館内をヒヤヒヤさせた横綱稀勢の里(30=田子ノ浦)の一番を、協会関係者は冷静な目で見守った。

 この日は、横綱審議委員会による本場所総見の日。間近で観戦した北村正任委員長(毎日新聞社名誉顧問)は「稀勢の里人気はすごい。勝った時(の大歓声)はめちゃくちゃだった。稀勢の里のおかげで相撲人気も上がっている」と驚きつつも、取り口から負傷の回復具合について「だんだんと良くなってきているのかな、と思ったけど左はまだ完全でなく、おっつけが効かない」と冷静に分析。万全でないため、連続優勝した最近2場所の相撲は求めるべくもないようで「この場所に関しては優勝を求めない。(出場は)ファンも望んでいるが、全て勝てとは思っていない」とファン目線からの心理を読み解いた。

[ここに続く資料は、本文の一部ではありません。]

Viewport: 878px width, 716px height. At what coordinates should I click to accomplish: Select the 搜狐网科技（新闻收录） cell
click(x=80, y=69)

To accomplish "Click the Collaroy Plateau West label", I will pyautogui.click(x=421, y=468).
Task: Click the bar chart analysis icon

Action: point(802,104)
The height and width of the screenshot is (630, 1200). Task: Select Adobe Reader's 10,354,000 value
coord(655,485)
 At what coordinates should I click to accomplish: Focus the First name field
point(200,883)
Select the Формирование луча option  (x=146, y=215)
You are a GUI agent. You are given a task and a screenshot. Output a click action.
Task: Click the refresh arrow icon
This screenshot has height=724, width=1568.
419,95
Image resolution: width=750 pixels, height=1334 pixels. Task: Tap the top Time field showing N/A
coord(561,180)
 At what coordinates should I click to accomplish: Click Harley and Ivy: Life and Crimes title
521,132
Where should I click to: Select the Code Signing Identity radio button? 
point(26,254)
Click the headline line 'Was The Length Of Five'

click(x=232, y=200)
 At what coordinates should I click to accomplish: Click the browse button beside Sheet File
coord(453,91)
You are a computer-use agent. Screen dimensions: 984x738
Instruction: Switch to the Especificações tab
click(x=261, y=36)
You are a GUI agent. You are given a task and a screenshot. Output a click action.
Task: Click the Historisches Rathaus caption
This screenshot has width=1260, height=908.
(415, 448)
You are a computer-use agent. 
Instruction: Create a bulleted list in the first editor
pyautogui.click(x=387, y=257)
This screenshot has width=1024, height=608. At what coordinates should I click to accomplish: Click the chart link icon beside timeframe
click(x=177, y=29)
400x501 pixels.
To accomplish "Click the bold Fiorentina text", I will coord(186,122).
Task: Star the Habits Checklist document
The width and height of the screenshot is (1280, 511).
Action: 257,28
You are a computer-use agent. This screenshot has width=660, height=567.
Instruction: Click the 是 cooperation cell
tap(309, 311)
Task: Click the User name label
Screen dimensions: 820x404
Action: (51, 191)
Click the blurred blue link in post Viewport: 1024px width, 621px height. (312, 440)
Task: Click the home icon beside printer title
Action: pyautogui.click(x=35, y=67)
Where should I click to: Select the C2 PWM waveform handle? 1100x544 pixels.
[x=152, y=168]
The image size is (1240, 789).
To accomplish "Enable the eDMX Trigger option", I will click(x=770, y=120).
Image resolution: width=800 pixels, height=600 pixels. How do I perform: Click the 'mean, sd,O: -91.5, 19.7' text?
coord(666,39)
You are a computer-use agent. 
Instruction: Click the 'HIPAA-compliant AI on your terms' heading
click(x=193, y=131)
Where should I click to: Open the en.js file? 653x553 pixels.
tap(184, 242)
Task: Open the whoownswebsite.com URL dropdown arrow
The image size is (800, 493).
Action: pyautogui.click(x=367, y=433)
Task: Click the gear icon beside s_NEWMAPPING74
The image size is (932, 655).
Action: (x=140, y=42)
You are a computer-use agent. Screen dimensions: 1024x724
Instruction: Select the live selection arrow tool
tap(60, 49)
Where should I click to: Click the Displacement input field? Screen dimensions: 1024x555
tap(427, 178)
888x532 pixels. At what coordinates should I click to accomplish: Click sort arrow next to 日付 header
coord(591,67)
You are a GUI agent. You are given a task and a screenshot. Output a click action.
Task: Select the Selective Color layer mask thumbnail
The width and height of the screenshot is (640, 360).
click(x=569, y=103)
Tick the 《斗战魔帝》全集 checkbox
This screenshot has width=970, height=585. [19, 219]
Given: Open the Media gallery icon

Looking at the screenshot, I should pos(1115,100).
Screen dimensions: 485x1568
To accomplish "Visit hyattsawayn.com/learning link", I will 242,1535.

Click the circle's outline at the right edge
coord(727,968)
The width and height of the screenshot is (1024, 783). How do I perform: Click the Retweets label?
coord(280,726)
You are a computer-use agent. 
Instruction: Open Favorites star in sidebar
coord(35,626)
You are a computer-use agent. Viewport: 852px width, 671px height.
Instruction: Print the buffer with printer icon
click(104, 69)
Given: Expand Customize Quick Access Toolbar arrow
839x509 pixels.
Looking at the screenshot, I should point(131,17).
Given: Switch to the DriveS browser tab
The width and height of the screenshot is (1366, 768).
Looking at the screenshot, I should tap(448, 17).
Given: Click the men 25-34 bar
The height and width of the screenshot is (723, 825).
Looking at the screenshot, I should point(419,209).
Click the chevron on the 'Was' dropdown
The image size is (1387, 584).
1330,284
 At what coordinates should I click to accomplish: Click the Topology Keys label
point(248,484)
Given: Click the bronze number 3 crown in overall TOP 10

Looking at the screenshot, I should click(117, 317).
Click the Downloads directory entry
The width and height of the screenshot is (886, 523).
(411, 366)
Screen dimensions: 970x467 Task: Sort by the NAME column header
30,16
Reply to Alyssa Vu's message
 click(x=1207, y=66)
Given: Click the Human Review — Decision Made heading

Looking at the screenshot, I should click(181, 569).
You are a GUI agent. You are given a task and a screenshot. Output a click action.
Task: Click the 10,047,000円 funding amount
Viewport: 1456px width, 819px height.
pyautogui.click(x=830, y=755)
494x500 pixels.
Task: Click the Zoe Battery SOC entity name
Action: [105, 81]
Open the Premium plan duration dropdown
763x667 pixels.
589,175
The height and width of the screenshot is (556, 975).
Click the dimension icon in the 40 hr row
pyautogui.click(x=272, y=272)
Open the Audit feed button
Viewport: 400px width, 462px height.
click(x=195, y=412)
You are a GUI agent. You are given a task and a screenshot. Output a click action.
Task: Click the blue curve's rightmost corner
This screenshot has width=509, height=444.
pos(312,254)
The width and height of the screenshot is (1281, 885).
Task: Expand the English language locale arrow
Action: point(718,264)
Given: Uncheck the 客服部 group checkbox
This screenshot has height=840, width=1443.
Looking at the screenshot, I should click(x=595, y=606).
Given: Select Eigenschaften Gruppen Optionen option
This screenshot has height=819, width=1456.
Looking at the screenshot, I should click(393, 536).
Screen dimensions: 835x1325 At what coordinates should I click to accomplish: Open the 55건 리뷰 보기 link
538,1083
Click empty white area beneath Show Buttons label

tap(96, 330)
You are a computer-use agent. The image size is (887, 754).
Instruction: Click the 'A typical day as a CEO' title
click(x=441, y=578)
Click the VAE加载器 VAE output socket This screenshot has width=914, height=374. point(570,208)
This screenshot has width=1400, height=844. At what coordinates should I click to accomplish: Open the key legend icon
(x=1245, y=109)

 また八角理事長(元横綱北勝海)も、左おっつけから差す形になれない横綱を「(本来なら)左をあおりながら早く自分の形になれるのが、痛めている影響があるのだろう」と分析。今後もヒヤリとさせる相撲が続くことを見越し「今場所は今日のような感じではないか。完璧な相撲は、慣れてきて最後に出るかも、ぐらいの感覚では」と横綱の心中を推察した。